I was doing what I could to help, which wasn’t much; I was too dazed by the sudden upheaval in my orderly life. Eventually I just sat on the platform and stared out to sea. The sun-chasers that had been left anywhere near intact floated belly-up in the water. There weren’t many. They looked sad and forlorn, like dead fish. I still held the blue ribbon and lock of hair in my hand. I tossed it in the water, watched it drift away on the oil-coated surface.
My father and mother found me there. My mother put her arm around me, hugged me close. We stood long moments without speaking.
My father heaved a sigh. “We must take news of this to our friends.”
“But how can we sink between the worlds? [14] Dwarves use the more appropriate term sinking rather than sailing to describe travel in a submersible. Humans and elves prefer the ancient terminology.
What if those terrible creatures attack us?” my mother asked, frightened.
“They won’t,” my father said heavily, his gaze on the one ship the serpents had left unharmed. “Do you remember what they said? ‘Tell your allies.’” The next day, we sank down toward Elmas.
The elven royal city of Elmasia is a place of beauty and enchantment. Its palace, known as the Grotto, is built of pink and white filigree coral and stands on the banks of the seamoon’s many freshwater lakes. The coral is alive and still growing. The elves would as soon think of killing themselves as they would of killing the coral, and so the shape of the Grotto alters on a continuing basis.
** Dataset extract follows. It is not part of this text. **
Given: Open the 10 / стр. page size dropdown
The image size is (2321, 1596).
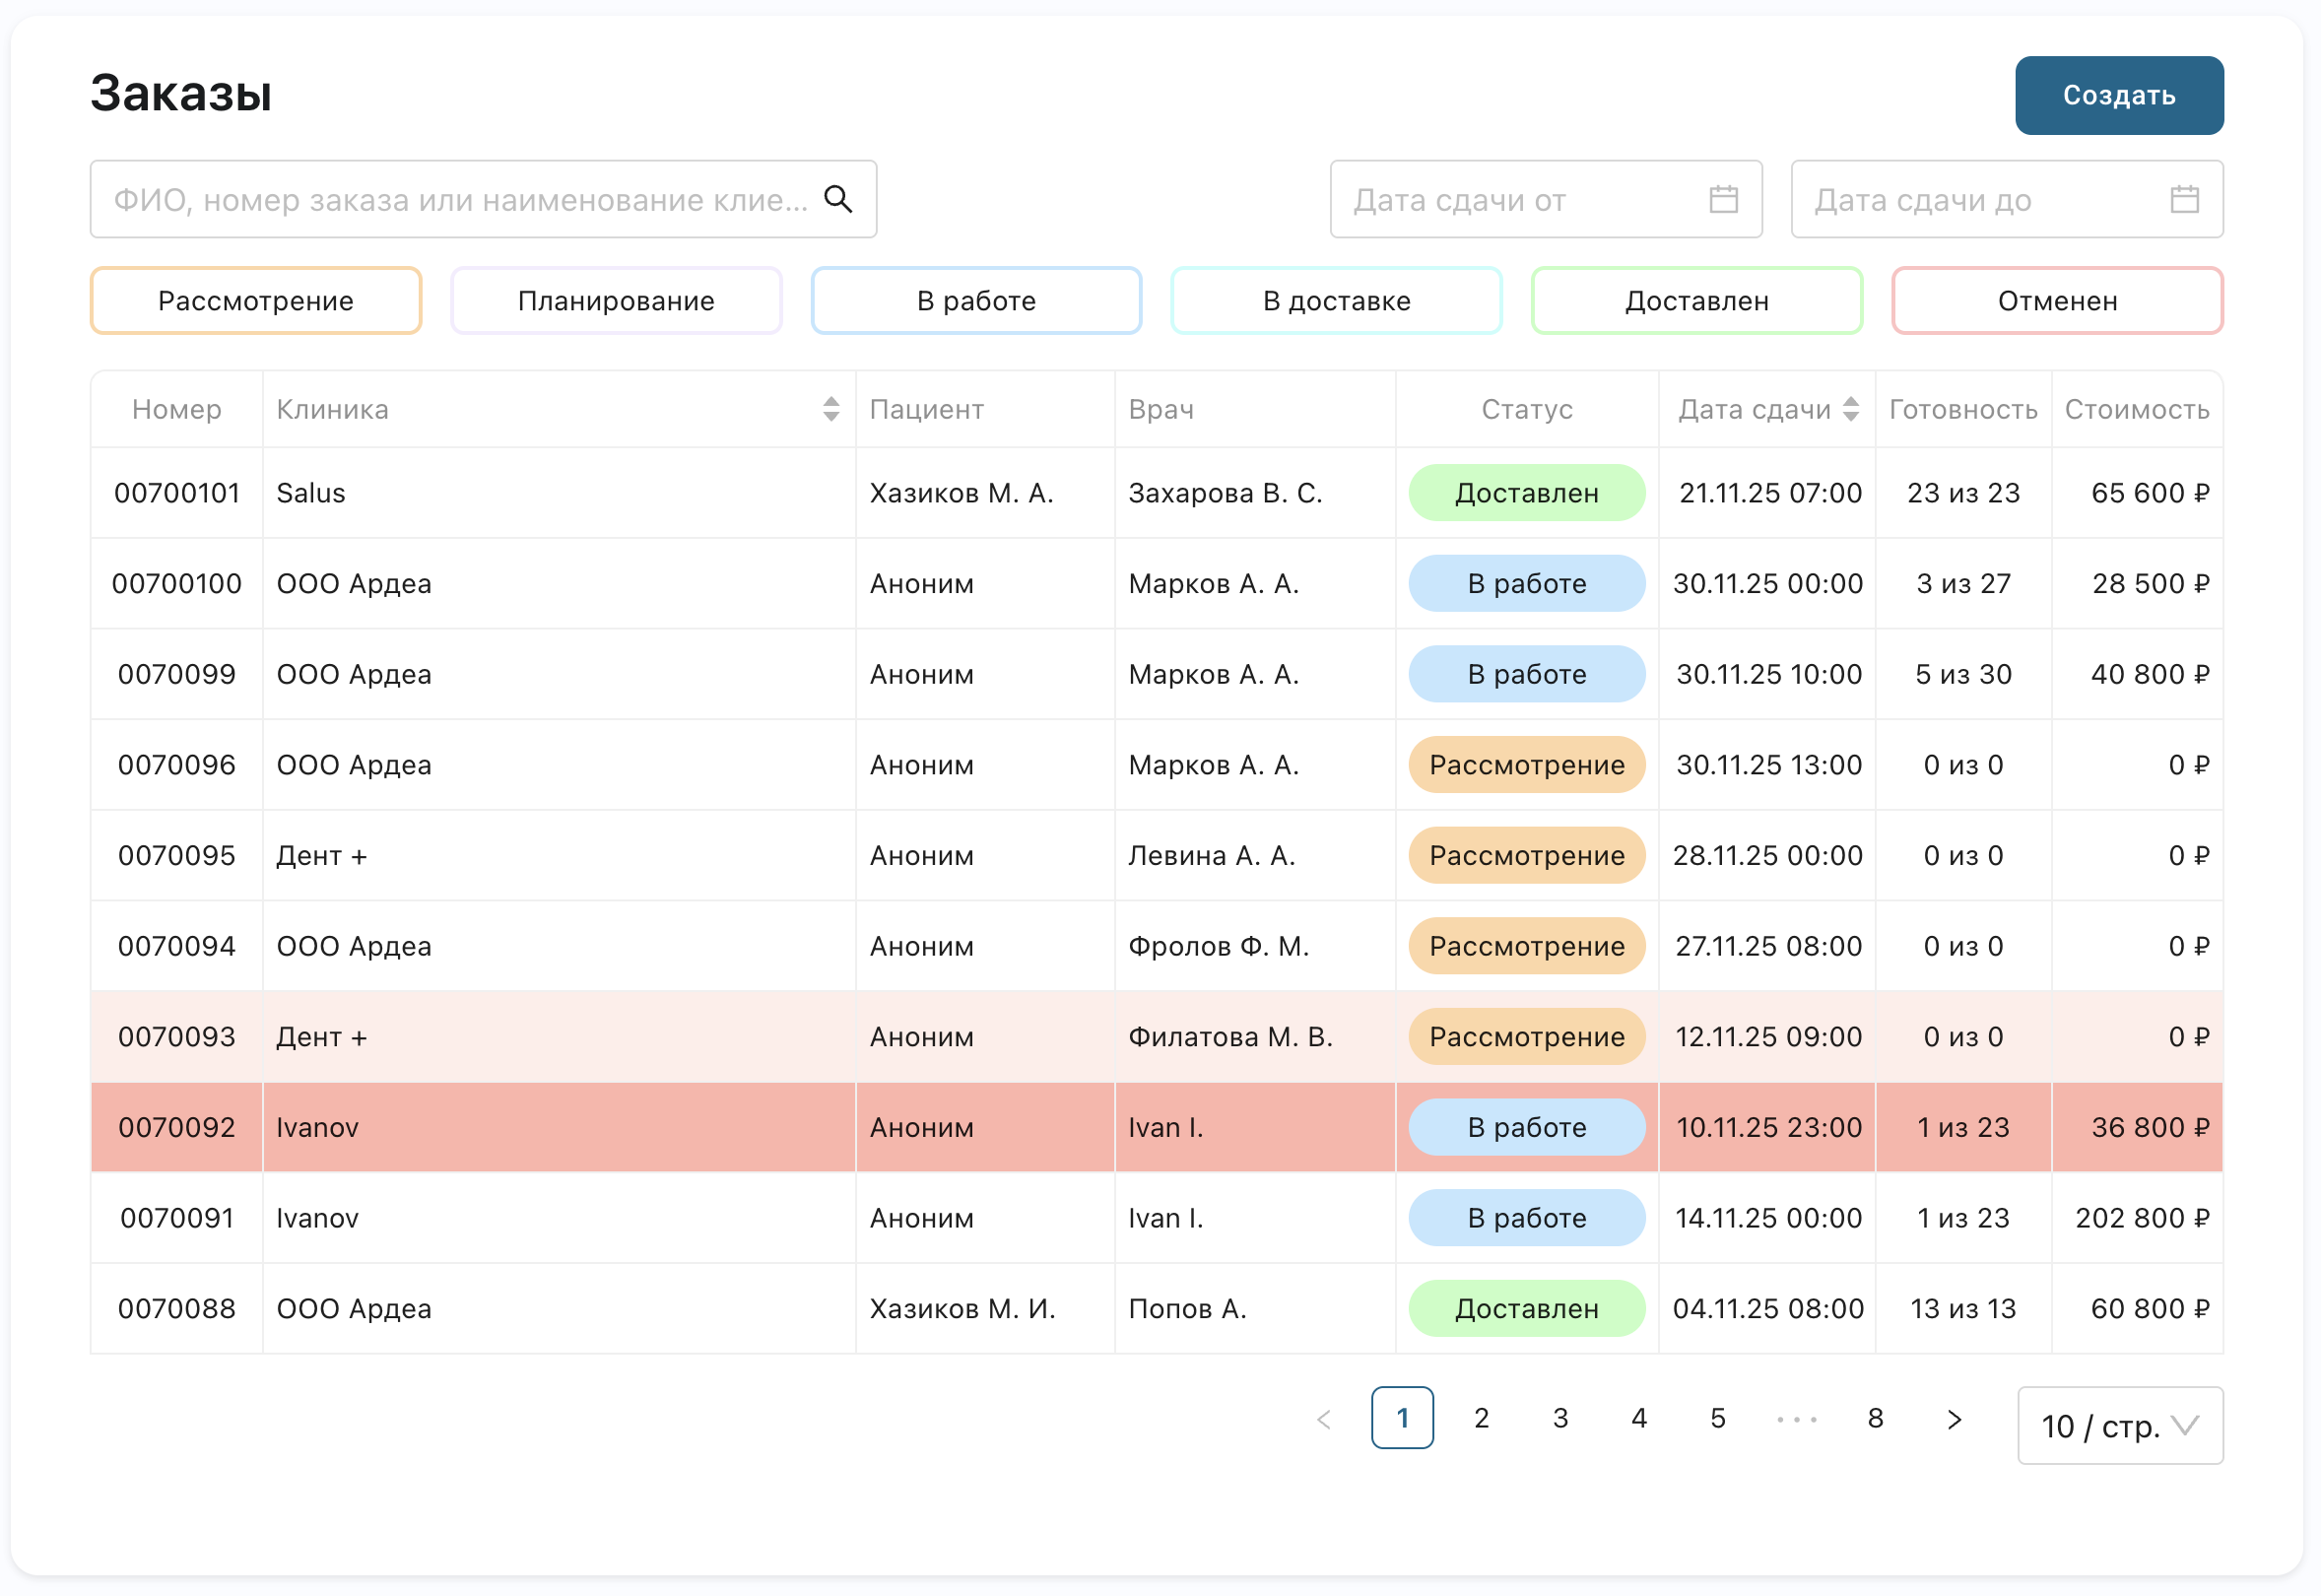Looking at the screenshot, I should coord(2119,1425).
Humans and dwarves would consider this a nuisance. The elves, however, find it highly diverting and entertaining. If one room in the Grotto is closed off by the rapidly growing coral, the elves simply pack up their things and move to another that is certain to have been created in the interim. Finding one’s way through the palace is an interesting experience. Corridors that lead one place one day will take a person somewhere completely different the next. Because every room in the Grotto is certain to be one of surpassing beauty—the white coral glistens with an opalescent radiance, pink coral shines warmly—it doesn’t really matter to most elves where they are. Some who come to the palace on business with the king may wander the Grotto for days before making the slightest attempt to find His Majesty.
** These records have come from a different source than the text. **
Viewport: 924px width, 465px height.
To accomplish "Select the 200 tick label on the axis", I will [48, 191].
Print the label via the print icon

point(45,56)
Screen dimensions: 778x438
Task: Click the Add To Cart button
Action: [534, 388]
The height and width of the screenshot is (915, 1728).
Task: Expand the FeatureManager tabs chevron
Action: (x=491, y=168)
No business is ever pressing in the elven community. The words hurry, haste, and urgent were not in the elven vocabulary before they began dealing with humans. We dwarves never dealt with either until only recently in our history. Such diversities in human and elven natures once led to serious clashes among the two races. The Elmas, though generally easygoing, can be pushed only so far before they push back. But, after several destructive wars, both races came to see that they could gain more by working together than apart. The human Phondrans are a charming, if energetic, people. They soon learned how to manage the elves, and now they wheedle and flatter them into doing what they, the humans, want. This noted human charm worked even on the dour dwarves. Eventually, we, too, were won over by them.
The three races have lived and worked together, each on their own separate seamoon, in peaceful harmony for many generations. I have no doubt that we would have continued to do so for many generations more, had not the seasun—the source of warmth, light, and life for the seamoons—begun to leave us.
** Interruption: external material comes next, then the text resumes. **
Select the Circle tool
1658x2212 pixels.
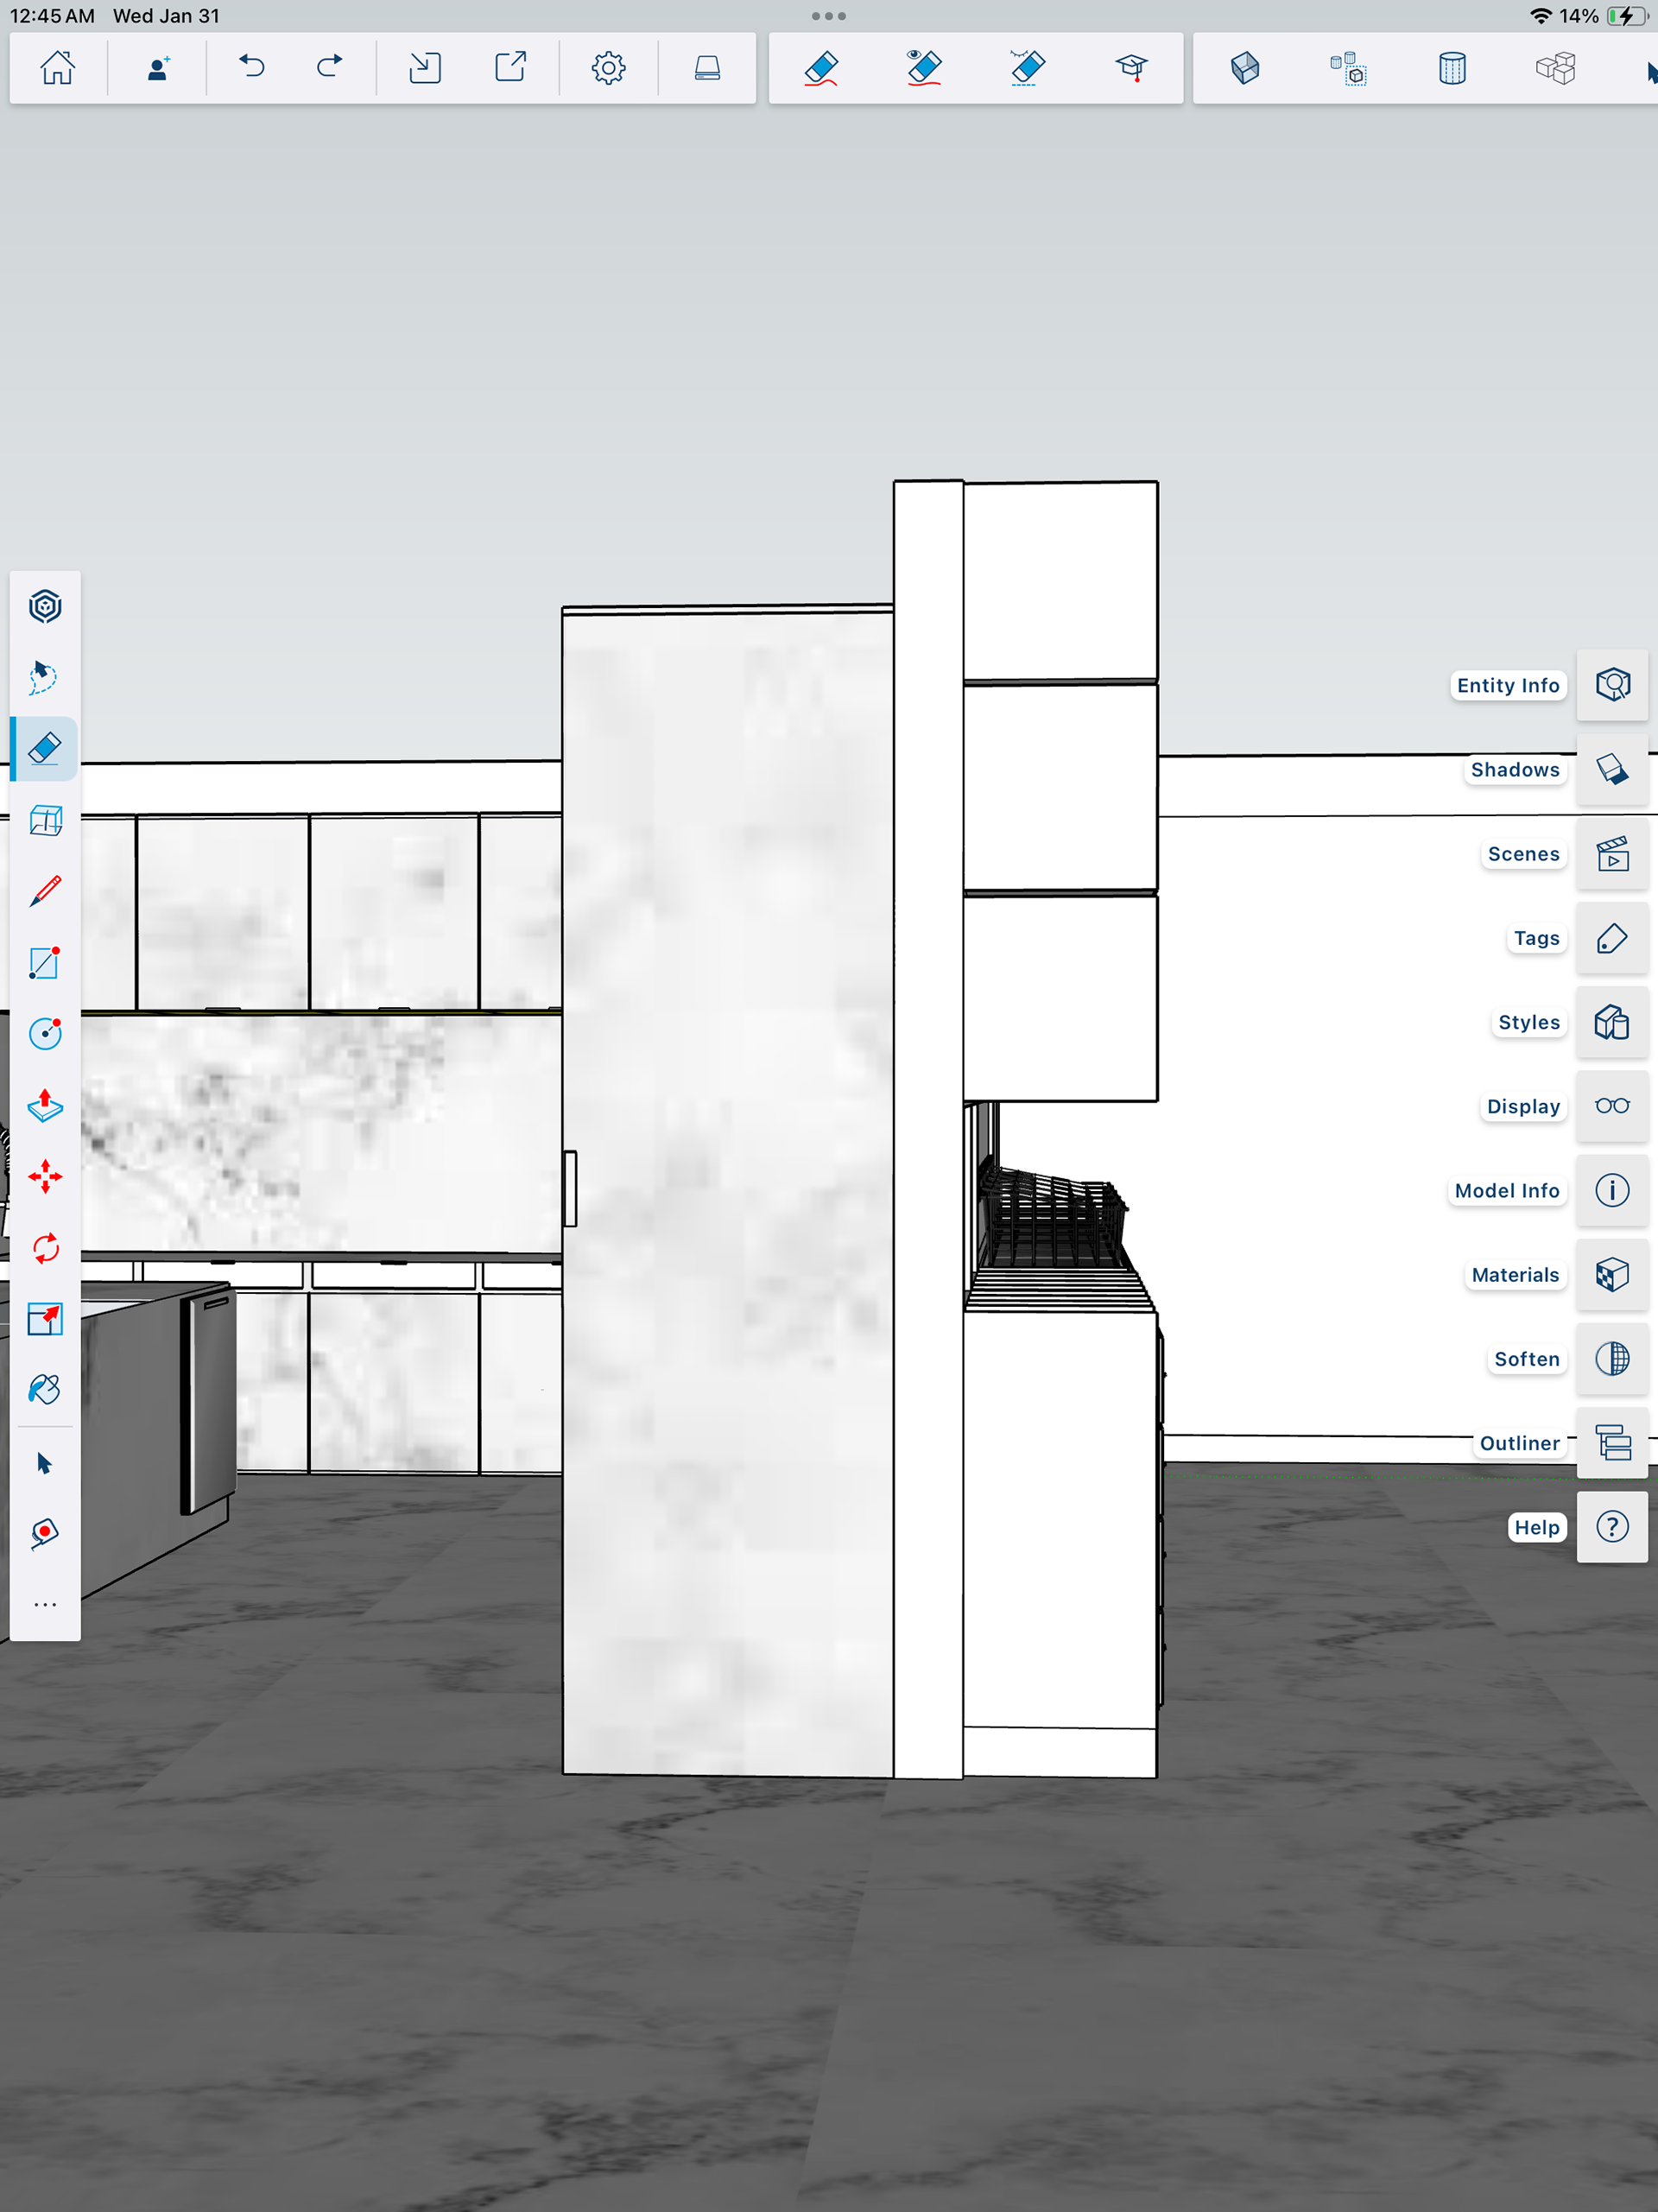point(45,1033)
It was human wizards, who love to probe and prod and try to find out the why and the wherefore, who discovered that the seasun was altering its course and starting to drift away. This discovery led the humans into a perfect flurry of activity, quite marvelous to behold. They took measurements and made calculations, they sent out dolphins to scout for them, and questioned the dolphins for cycles on end, trying to find out what they knew of the history of the seasun. [15] Humans were the first to communicate with the dolphins and learn their language. Elves think dolphins amusing gossips, entertaining conversationalists, fun to have at parties. Dwarves, who learned how to talk to the dolphins from the humans, use dolphins mainly as a source of information on navigation. Dwarves—being naturally suspicious of anyone or anything that is not a dwarf-do not trust the dolphins, however.